The vehicle service implements the vehicle state machine, managing transitions between states like stand-by, parked, ready-to-drive, and shutting-down. It monitors GPIO inputs (kickstand, brakes, blinker switch, seatbox button, handlebar sensors), controls PWM outputs (8-channel LED system, blinker LEDs, seatbox lock, handlebar lock), and coordinates with other services via Redis to determine when the vehicle is ready to drive.

Command-Line Options

Usage of vehicle-service:
  -log int
        Service log level (0=NONE, 1=ERROR, 2=WARN, 3=INFO, 4=DEBUG) (default 3)

Note: vehicle-service has minimal command-line options. Redis host and port are hardcoded to 127.0.0.1:6379. Most configuration is done via Redis and hardware interfaces.

Redis Operations

Hash: vehicle

Fields written: - state - Vehicle state (see States section below) - brake:left - Left brake state ("on", "off") - brake:right - Right brake state ("on", "off") - blinker:state - Blinker active state ("on", "off") - blinker:start_nanos - Monotonic start time of current blinker cycle (for UI sync) - blinker:switch - Blinker switch position ("left", "right", "both", "off") - horn:button - Horn button state ("on", "off") - seatbox:button - Seatbox button state ("on", "off") - seatbox:lock - Seatbox lock state ("open", "closed") - kickstand - Kickstand position ("up", "down") - handlebar:position - Handlebar position ("on-place", "off-place") - handlebar:lock-sensor - Handlebar lock sensor ("locked", "unlocked") - hop-on-active - Hop-on mode active ("true", "false"); suppressed in silent entries - dbc-updating - DBC update in progress flag - dashboard:power - Dashboard power state ("on", "off") - update:status - Aggregated update status surface for UI - auto-standby-remaining - Seconds remaining until auto-standby (absent when timer not running) - auto-standby-deadline - Unix timestamp of auto-standby deadline (absent when timer not running)

Published channel: vehicle

Lists consumed (BRPOP)

  • scooter:state - State change commands ("lock", "unlock", "lock-hibernate", "force-lock")
  • scooter:seatbox - Seatbox commands ("open")
  • scooter:horn - Horn commands ("on", "off")
  • scooter:blinker - Blinker commands ("left", "right", "both", "off")
  • scooter:hop-on - Hop-on mode commands:
  • engage - Enter hop-on mode (LED cue, opportunistic steering lock, publishes hop-on-active)
  • engage-silent - Enter hop-on silently (learning mode: no LED cue, no steering lock, no publish)
  • release - Exit hop-on mode
  • scooter:led:cue - LED cue playback commands (integer cue index)
  • scooter:led:fade - LED fade playback commands ("channel:fadeIndex")
  • scooter:update - Update commands ("start", "complete", "start-dbc", "complete-dbc", "cycle-dashboard-power")
  • scooter:hardware - Hardware control commands ("dashboard:on", "dashboard:off", "engine:on", "engine:off", "handlebar:lock", "handlebar:unlock")

Hashes read

  • dashboard - Reads ready field to check if dashboard initialized
  • settings - Reads behavior settings (e.g., scooter.brake-hibernation)
  • ota - Reads OTA status for DBC updates (status:dbc)

Channels subscribed (PUBSUB)

  • dashboard - Dashboard ready notifications (payload: "ready")

Provided information -

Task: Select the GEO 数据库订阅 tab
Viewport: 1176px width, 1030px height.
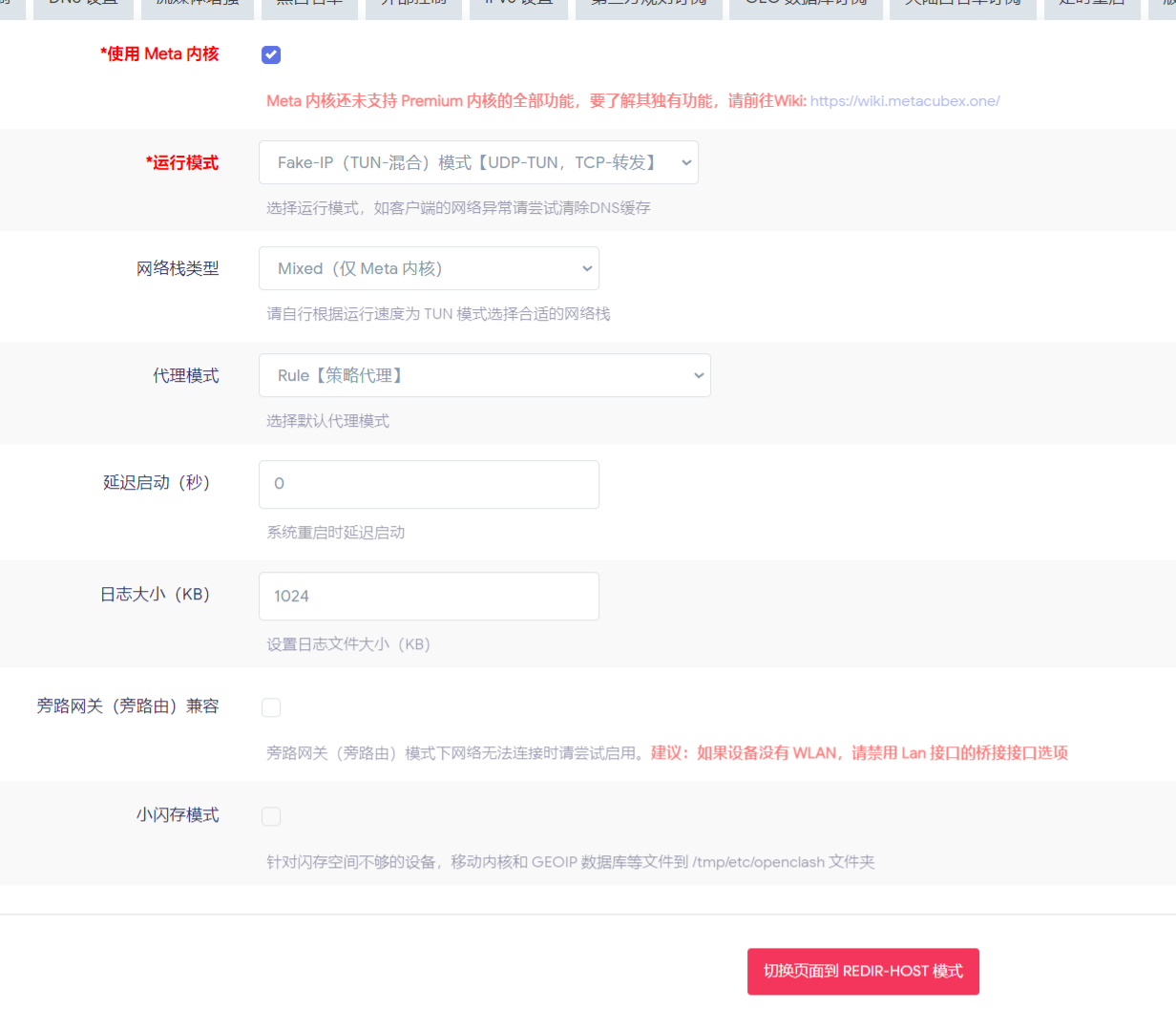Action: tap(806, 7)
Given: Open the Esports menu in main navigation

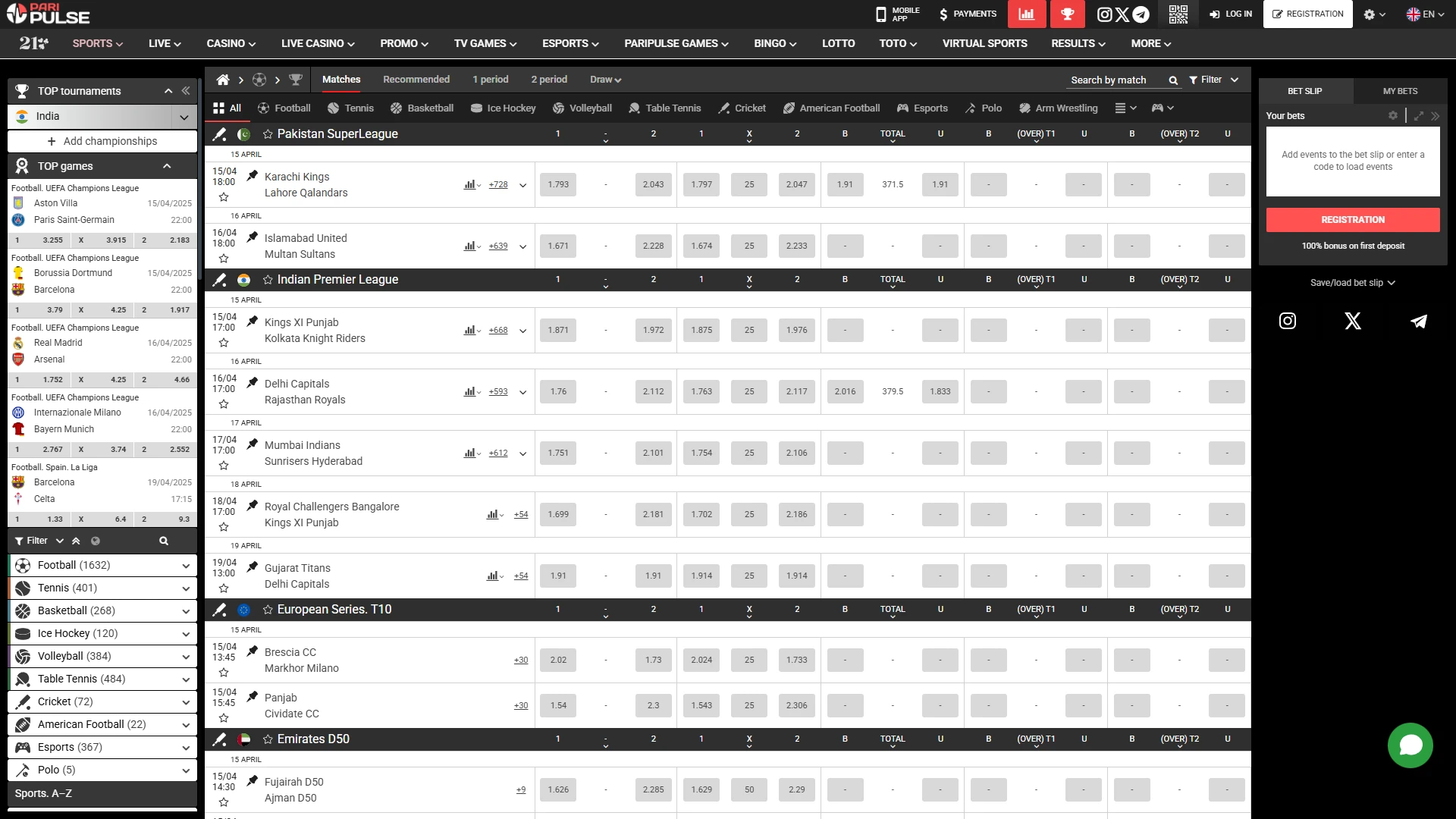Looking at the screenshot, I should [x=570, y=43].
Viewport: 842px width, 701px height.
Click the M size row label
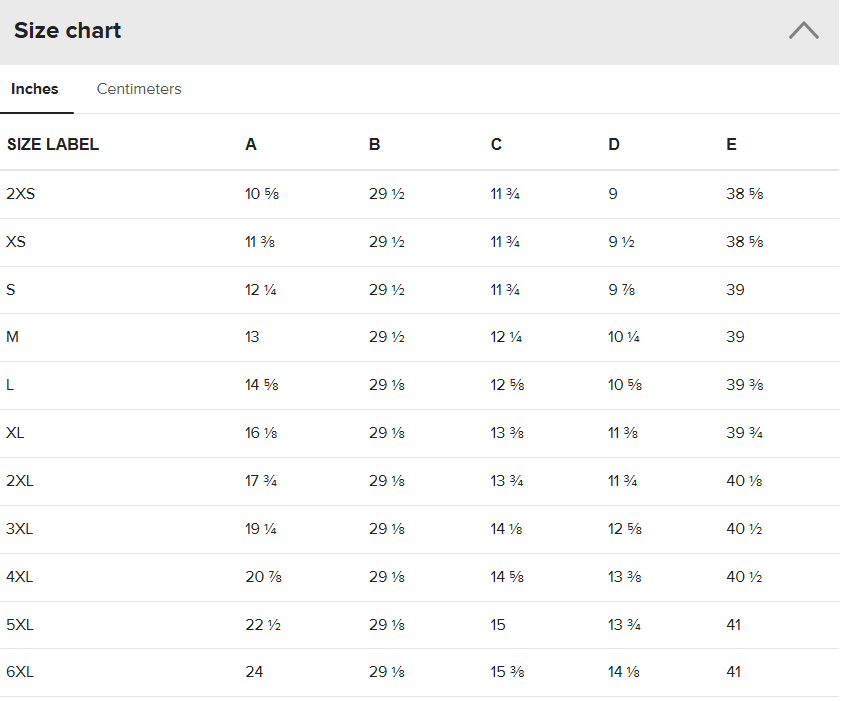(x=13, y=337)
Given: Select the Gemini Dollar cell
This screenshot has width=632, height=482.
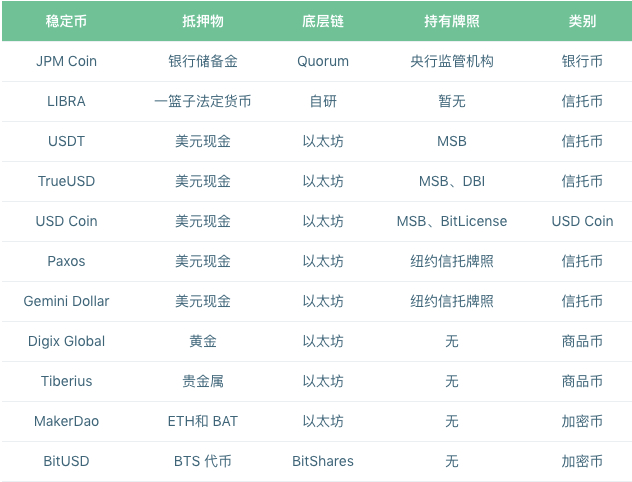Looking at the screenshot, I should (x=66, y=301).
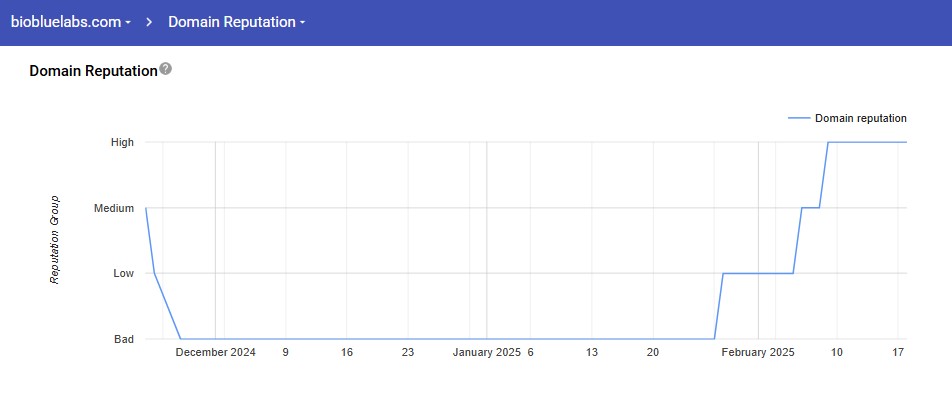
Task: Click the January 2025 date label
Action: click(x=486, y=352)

What this exercise asks -
[1] In the vehicle service documentation, what are the Redis host and port hardcoded to?
[2] Please go on with the vehicle service documentation from where it stops.
The rows are separate material and unrelated to the vehicle service documentation.

Answers given -
[1] 127.0.0.1:6379

[2]
  • keycard - Keycard authentication events (payload: "authentication")
  • ota - OTA update notifications
  • power-manager - Power manager events
  • vehicle - Vehicle state change notifications
  • settings - Settings update notifications (payload: setting key that changed)

Channels published

  • vehicle - All vehicle state changes and sensor updates
  • buttons - Button press events for immediate UI response (horn, seatbox, brakes, blinkers)

Commands sent to other services

  • scooter:power - Hibernation command ("hibernate-manual")

Vehicle States

The service implements the canonical vehicle state machine with these states:

  • init - Initial/uninitialized state
  • stand-by - Powered but motor disabled
  • parked - Unlocked with kickstand down
  • ready-to-drive - All conditions met, motor enabled
  • waiting-seatbox - Waiting for seatbox to close
  • shutting-down - Transitioning to power down (~4s)
  • updating - OTA firmware update in progress
  • hibernation - Manual hibernation super-state (entered via brake-lever hold from parked)
  • hibernation-initial-hold - 15-second initial brake hold phase
  • hibernation-awaiting-confirm - Confirmation phase (30s timeout after brakes released; continuous hold also auto-confirms)
  • hibernation-seatbox - Confirmation blocked by open seatbox; prompts user to close it
  • hibernation-confirm - Final 3-second non-abortable hibernation confirmation
  • hop-on - Hop-on/hop-off mode (rider briefly off, motor disabled, optional steering lock)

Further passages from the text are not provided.